The records below need to be repeated exactly, with every picture left out.

(Stored records)
○ ○ ○ ○ ○ ○ ○

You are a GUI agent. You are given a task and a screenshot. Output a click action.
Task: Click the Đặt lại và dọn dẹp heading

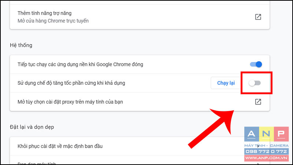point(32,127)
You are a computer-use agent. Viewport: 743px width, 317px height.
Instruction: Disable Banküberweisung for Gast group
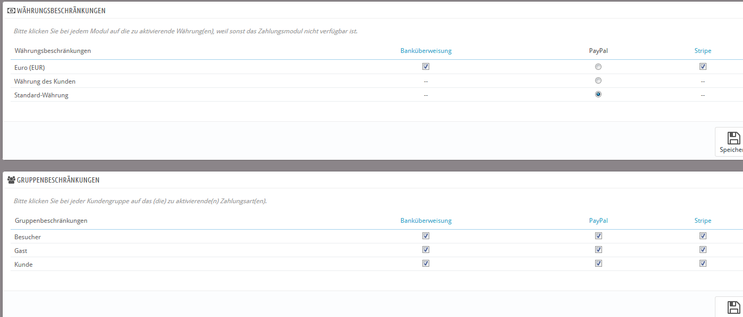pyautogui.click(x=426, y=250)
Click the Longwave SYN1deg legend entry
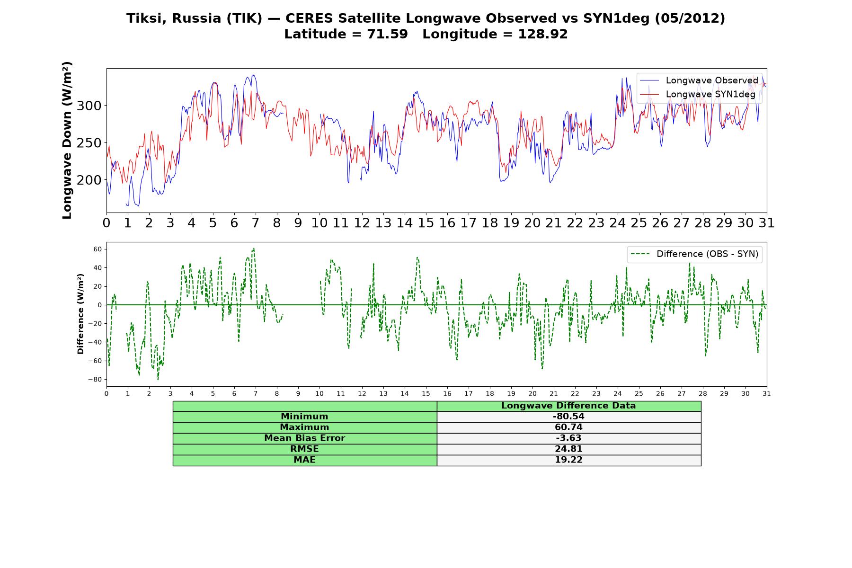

○ ○ ○ ○ ○ ○ ○

■ Answer space ■
You are a GUI agent. You are given a task and a screenshot. Output a click action.
Task: Click the Đặt lại và dọn dẹp heading

point(32,127)
You are a computer-use agent. Viewport: 743px width, 317px height.
Instruction: Disable Banküberweisung for Gast group
pyautogui.click(x=426, y=250)
Click the Longwave SYN1deg legend entry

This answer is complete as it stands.